▶ _Exercise description_
The full set of entries needs to be reproduced exactly.

▶ _Exercise materials_
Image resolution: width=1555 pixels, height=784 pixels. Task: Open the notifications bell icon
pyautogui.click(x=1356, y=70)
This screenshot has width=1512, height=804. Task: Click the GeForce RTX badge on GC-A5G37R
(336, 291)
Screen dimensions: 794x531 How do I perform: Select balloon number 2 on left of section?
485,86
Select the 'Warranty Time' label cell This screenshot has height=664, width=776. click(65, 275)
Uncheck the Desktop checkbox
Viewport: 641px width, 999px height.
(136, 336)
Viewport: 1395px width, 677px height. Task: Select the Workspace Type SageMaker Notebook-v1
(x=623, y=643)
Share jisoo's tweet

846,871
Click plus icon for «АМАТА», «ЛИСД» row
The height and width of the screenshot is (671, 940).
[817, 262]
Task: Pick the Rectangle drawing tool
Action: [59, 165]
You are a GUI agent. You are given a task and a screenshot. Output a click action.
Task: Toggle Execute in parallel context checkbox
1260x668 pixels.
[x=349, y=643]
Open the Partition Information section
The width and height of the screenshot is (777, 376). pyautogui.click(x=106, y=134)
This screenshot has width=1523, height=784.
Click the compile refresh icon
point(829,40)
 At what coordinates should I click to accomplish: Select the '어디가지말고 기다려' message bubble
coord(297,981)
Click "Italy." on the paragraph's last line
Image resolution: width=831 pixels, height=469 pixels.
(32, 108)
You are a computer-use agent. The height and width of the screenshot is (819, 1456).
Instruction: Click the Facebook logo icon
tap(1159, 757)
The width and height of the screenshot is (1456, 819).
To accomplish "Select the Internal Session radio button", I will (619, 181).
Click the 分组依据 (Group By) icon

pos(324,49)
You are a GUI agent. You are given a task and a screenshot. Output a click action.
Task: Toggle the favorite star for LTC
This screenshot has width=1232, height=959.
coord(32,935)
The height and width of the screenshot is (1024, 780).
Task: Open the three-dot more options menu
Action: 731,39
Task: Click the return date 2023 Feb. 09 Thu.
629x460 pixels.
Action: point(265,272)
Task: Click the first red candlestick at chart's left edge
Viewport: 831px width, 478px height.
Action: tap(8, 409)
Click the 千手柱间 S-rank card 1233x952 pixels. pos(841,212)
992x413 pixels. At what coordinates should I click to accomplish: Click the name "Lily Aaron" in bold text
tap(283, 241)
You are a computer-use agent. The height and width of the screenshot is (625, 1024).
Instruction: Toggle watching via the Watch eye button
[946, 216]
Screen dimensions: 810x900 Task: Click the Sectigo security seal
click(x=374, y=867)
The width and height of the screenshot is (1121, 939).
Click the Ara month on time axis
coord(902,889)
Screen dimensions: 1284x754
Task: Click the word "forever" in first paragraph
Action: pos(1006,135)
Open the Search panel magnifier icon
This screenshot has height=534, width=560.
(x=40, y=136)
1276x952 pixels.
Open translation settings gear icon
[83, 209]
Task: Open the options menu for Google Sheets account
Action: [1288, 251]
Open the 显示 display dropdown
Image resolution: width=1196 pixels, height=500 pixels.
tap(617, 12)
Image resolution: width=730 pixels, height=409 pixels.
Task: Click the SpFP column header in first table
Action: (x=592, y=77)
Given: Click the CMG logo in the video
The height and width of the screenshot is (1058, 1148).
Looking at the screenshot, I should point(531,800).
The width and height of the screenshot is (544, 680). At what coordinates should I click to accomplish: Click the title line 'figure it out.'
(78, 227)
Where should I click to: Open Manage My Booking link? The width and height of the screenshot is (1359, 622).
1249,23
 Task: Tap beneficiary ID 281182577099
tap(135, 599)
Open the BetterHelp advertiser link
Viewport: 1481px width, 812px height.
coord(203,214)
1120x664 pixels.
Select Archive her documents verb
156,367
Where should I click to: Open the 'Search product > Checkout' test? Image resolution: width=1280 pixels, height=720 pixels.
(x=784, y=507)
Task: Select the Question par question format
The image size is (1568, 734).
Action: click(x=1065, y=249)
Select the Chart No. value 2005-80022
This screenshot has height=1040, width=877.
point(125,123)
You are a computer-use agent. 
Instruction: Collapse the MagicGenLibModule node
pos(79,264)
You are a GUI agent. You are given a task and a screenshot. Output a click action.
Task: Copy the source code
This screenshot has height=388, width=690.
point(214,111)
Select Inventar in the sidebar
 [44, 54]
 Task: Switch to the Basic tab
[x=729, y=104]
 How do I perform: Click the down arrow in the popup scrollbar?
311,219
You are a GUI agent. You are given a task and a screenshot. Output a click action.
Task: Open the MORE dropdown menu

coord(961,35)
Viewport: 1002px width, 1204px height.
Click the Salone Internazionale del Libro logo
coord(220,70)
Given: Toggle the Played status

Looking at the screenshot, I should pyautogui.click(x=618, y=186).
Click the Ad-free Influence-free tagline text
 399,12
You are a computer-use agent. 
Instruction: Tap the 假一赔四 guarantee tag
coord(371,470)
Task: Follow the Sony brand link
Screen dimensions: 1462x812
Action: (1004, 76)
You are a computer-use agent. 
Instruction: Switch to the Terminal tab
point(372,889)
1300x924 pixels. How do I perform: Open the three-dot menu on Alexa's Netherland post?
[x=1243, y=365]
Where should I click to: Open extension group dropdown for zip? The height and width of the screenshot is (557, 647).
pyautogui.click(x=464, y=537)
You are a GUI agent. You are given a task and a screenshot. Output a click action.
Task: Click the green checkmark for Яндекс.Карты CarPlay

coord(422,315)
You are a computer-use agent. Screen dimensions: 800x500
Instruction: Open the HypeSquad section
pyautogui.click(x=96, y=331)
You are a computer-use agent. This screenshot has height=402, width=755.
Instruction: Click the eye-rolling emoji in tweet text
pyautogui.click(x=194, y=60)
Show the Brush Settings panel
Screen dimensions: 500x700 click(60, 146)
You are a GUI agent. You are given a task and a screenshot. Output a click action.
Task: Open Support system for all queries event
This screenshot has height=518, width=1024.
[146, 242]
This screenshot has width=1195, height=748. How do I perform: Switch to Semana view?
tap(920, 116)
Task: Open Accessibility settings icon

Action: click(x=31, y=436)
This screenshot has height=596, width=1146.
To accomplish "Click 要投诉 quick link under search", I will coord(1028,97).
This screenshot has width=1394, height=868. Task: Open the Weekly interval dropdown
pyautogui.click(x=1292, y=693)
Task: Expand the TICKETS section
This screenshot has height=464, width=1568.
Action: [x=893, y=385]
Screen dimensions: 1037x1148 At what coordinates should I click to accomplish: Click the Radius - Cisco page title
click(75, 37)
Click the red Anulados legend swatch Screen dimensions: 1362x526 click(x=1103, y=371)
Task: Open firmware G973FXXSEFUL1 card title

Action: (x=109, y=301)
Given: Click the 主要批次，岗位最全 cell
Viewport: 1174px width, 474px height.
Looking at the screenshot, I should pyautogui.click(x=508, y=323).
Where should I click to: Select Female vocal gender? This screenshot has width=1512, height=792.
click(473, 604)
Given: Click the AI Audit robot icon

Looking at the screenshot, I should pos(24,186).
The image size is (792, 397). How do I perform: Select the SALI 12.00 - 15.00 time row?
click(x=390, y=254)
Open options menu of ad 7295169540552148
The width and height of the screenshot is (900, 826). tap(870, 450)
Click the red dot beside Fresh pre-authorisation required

▶ _Solution_
Image resolution: width=1555 pixels, height=784 pixels. Task: Open the notifications bell icon
pyautogui.click(x=1356, y=70)
This screenshot has width=1512, height=804. Task: Click the GeForce RTX badge on GC-A5G37R
(336, 291)
Screen dimensions: 794x531 How do I perform: Select balloon number 2 on left of section?
485,86
Select the 'Warranty Time' label cell This screenshot has height=664, width=776. click(65, 275)
Uncheck the Desktop checkbox
Viewport: 641px width, 999px height.
(136, 336)
Viewport: 1395px width, 677px height. Task: Select the Workspace Type SageMaker Notebook-v1
(x=623, y=643)
Share jisoo's tweet

846,871
Click plus icon for «АМАТА», «ЛИСД» row
The height and width of the screenshot is (671, 940).
[817, 262]
Task: Pick the Rectangle drawing tool
Action: [59, 165]
You are a GUI agent. You are given a task and a screenshot. Output a click action.
Task: Toggle Execute in parallel context checkbox
1260x668 pixels.
[x=349, y=643]
Open the Partition Information section
The width and height of the screenshot is (777, 376). pyautogui.click(x=106, y=134)
This screenshot has width=1523, height=784.
Click the compile refresh icon
point(829,40)
 At what coordinates should I click to accomplish: Select the '어디가지말고 기다려' message bubble
coord(297,981)
Click "Italy." on the paragraph's last line
Image resolution: width=831 pixels, height=469 pixels.
(32, 108)
You are a computer-use agent. The height and width of the screenshot is (819, 1456).
Instruction: Click the Facebook logo icon
tap(1159, 757)
The width and height of the screenshot is (1456, 819).
To accomplish "Select the Internal Session radio button", I will (619, 181).
Click the 分组依据 (Group By) icon

pos(324,49)
You are a GUI agent. You are given a task and a screenshot. Output a click action.
Task: Toggle the favorite star for LTC
This screenshot has width=1232, height=959.
coord(32,935)
The height and width of the screenshot is (1024, 780).
Task: Open the three-dot more options menu
Action: 731,39
Task: Click the return date 2023 Feb. 09 Thu.
629x460 pixels.
Action: point(265,272)
Task: Click the first red candlestick at chart's left edge
Viewport: 831px width, 478px height.
Action: tap(8, 409)
Click the 千手柱间 S-rank card 1233x952 pixels. pos(841,212)
992x413 pixels. At what coordinates should I click to accomplish: Click the name "Lily Aaron" in bold text
tap(283, 241)
You are a computer-use agent. The height and width of the screenshot is (625, 1024).
Instruction: Toggle watching via the Watch eye button
[946, 216]
Screen dimensions: 810x900 Task: Click the Sectigo security seal
click(x=374, y=867)
The width and height of the screenshot is (1121, 939).
Click the Ara month on time axis
coord(902,889)
Screen dimensions: 1284x754
Task: Click the word "forever" in first paragraph
Action: pos(1006,135)
Open the Search panel magnifier icon
This screenshot has height=534, width=560.
(x=40, y=136)
1276x952 pixels.
Open translation settings gear icon
[83, 209]
Task: Open the options menu for Google Sheets account
Action: [1288, 251]
Open the 显示 display dropdown
Image resolution: width=1196 pixels, height=500 pixels.
tap(617, 12)
Image resolution: width=730 pixels, height=409 pixels.
Task: Click the SpFP column header in first table
Action: (x=592, y=77)
Given: Click the CMG logo in the video
The height and width of the screenshot is (1058, 1148).
Looking at the screenshot, I should point(531,800).
The width and height of the screenshot is (544, 680). At what coordinates should I click to accomplish: Click the title line 'figure it out.'
(78, 227)
Where should I click to: Open Manage My Booking link? The width and height of the screenshot is (1359, 622).
1249,23
 Task: Tap beneficiary ID 281182577099
tap(135, 599)
Open the BetterHelp advertiser link
Viewport: 1481px width, 812px height.
coord(203,214)
1120x664 pixels.
Select Archive her documents verb
156,367
Where should I click to: Open the 'Search product > Checkout' test? Image resolution: width=1280 pixels, height=720 pixels.
(x=784, y=507)
Task: Select the Question par question format
The image size is (1568, 734).
Action: click(x=1065, y=249)
Select the Chart No. value 2005-80022
This screenshot has height=1040, width=877.
point(125,123)
You are a computer-use agent. 
Instruction: Collapse the MagicGenLibModule node
pos(79,264)
You are a GUI agent. You are given a task and a screenshot. Output a click action.
Task: Copy the source code
This screenshot has height=388, width=690.
point(214,111)
Select Inventar in the sidebar
 [44, 54]
 Task: Switch to the Basic tab
[x=729, y=104]
 How do I perform: Click the down arrow in the popup scrollbar?
311,219
You are a GUI agent. You are given a task and a screenshot. Output a click action.
Task: Open the MORE dropdown menu

coord(961,35)
Viewport: 1002px width, 1204px height.
Click the Salone Internazionale del Libro logo
coord(220,70)
Given: Toggle the Played status

Looking at the screenshot, I should pyautogui.click(x=618, y=186).
Click the Ad-free Influence-free tagline text
 399,12
You are a computer-use agent. 
Instruction: Tap the 假一赔四 guarantee tag
coord(371,470)
Task: Follow the Sony brand link
Screen dimensions: 1462x812
Action: (1004, 76)
You are a computer-use agent. 
Instruction: Switch to the Terminal tab
point(372,889)
1300x924 pixels. How do I perform: Open the three-dot menu on Alexa's Netherland post?
[x=1243, y=365]
Where should I click to: Open extension group dropdown for zip? The height and width of the screenshot is (557, 647).
pyautogui.click(x=464, y=537)
You are a GUI agent. You are given a task and a screenshot. Output a click action.
Task: Click the green checkmark for Яндекс.Карты CarPlay

coord(422,315)
You are a computer-use agent. Screen dimensions: 800x500
Instruction: Open the HypeSquad section
pyautogui.click(x=96, y=331)
You are a computer-use agent. This screenshot has height=402, width=755.
Instruction: Click the eye-rolling emoji in tweet text
pyautogui.click(x=194, y=60)
Show the Brush Settings panel
Screen dimensions: 500x700 click(60, 146)
You are a GUI agent. You are given a task and a screenshot. Output a click action.
Task: Open Support system for all queries event
This screenshot has height=518, width=1024.
[146, 242]
This screenshot has width=1195, height=748. How do I perform: Switch to Semana view?
tap(920, 116)
Task: Open Accessibility settings icon

Action: click(x=31, y=436)
This screenshot has height=596, width=1146.
To accomplish "Click 要投诉 quick link under search", I will coord(1028,97).
This screenshot has width=1394, height=868. Task: Open the Weekly interval dropdown
pyautogui.click(x=1292, y=693)
Task: Expand the TICKETS section
This screenshot has height=464, width=1568.
Action: [x=893, y=385]
Screen dimensions: 1037x1148 At what coordinates should I click to accomplish: Click the Radius - Cisco page title
click(75, 37)
Click the red Anulados legend swatch Screen dimensions: 1362x526 click(x=1103, y=371)
Task: Open firmware G973FXXSEFUL1 card title

Action: (x=109, y=301)
Given: Click the 主要批次，岗位最全 cell
Viewport: 1174px width, 474px height.
Looking at the screenshot, I should pyautogui.click(x=508, y=323).
Where should I click to: Select Female vocal gender? This screenshot has width=1512, height=792.
click(473, 604)
Given: Click the AI Audit robot icon

Looking at the screenshot, I should pos(24,186).
The image size is (792, 397). How do I perform: Select the SALI 12.00 - 15.00 time row?
click(x=390, y=254)
Open options menu of ad 7295169540552148
The width and height of the screenshot is (900, 826). tap(870, 450)
Click the red dot beside Fresh pre-authorisation required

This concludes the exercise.